D’Argenson venait de Touraine ; de Beauharnois était Breton ; de Beaujeu était originaire de la région lyonnaise ; l’intendant Bégon était de Blois ; François Bigot était de Bordeaux ; Marguerite Bourgeoys était Champenoise ; Samuel de Champlain, le fondateur de Québec, était de Brouage, en Aunis ; Adam Dollard des Ormeaux venait de l’Île-de-France ; Louis de Buade, comte de Frontenac, venait également de l’Île-de-France et appartenait à une famille d’origine béarnaise ; de la Gallissonnière était de Rochefort, en Aunis ; Louis Hébert, le premier colon était Parisien ; le marquis de la Jonquière était un méridional ; Monseigneur François de Montmorency-Laval était né à Chartres, capitale de la Beauce, en Orléanais ; Jean de Lauzon était d’origine parisienne, semble-t-il ; François de Lévis était né en Languedoc, d’une famille de l’Île-de-France ; Paul de Chomedey de Maisonneuve, le fondateur de Montréal était Champenois ; Jeanne Mance était également Champenoise ; Mère Marie de l’Incarnation, fondatrice des Ursulines, venait de Touraine ; le père Marquette venait du Laonnois ; Louis de Saint-Véran marquis de Montcalm, était de Candiac, en Languedoc ; de Monts venait de la Saintonge ; Jean de Poutraincourt était Picard ; Pierre Radisson était de Paris ; de Salaberry était né en Navarre ; Jean Talon était né en Champagne ; Philippe de Rigaud, marquis de Vaudreuil, était d’une famille originaire du Languedoc.

Voilà 25 noms de personnages historiques qui n’étaient pas normands. C’est une liste incomplète. Il serait intéressant de la compléter et de dresser en regard, pour établir une proportion, la liste des autres personnages historiques qui, à la même époque, vinrent de Normandie.

Mais bien d’autres facteurs, assurément, ont eu une influence. On peut estimer que les personnages historiques, si considérables soient-ils, ne sont pas le facteur qui contribue le plus à former l’âme d’un peuple. Les mères et les éducateurs n’ont-ils pas une influence beaucoup plus grande ? Combien alors il serait intéressant de déterminer de quelles régions de France vinrent les premières mères canadiennes, les premières ursulines, les premières religieuses de la Congrégation de Notre-Dame, les premiers jésuites ? Combien intéressant aussi ce serait de procéder à des recherches semblables en ce qui concerne le clergé.

**ÉNONCÉ DE L'EXERCICE 1**
Selon l'extrait sur l'origine des personnages historiques, de quelle ville Samuel de Champlain était-il originaire ?
**ÉNONCÉ DE L'EXERCICE 2**
Recopiez à l'identique le passage de l'extrait sur l'origine des personnages historiques allant de « Voilà 25 noms » jusqu'à « vinrent de Normandie. » inclus.

**DONNÉES ENREGISTRÉES**
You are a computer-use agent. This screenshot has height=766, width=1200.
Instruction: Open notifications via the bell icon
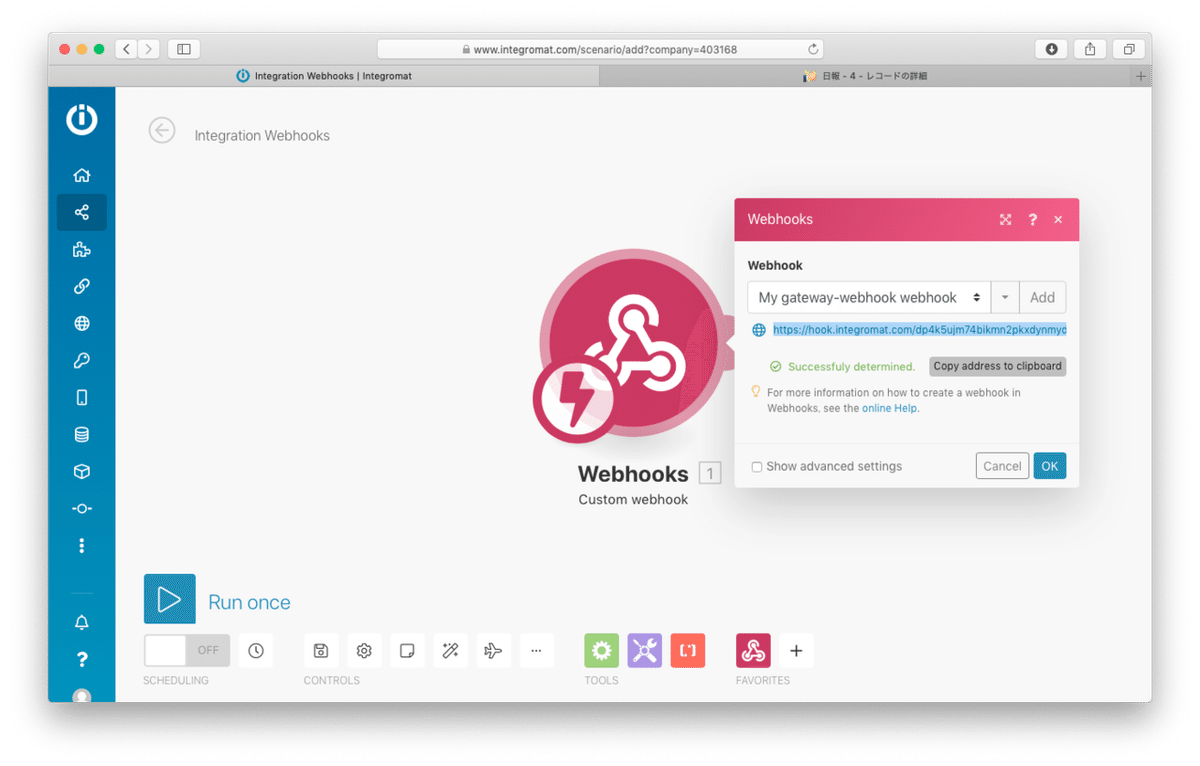tap(82, 621)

**RÉPONSE RÉDIGÉE 1**
De Brouage, en Aunis.

**RÉPONSE RÉDIGÉE 2**
Voilà 25 noms de personnages historiques qui n’étaient pas normands. C’est une liste incomplète. Il serait intéressant de la compléter et de dresser en regard, pour établir une proportion, la liste des autres personnages historiques qui, à la même époque, vinrent de Normandie.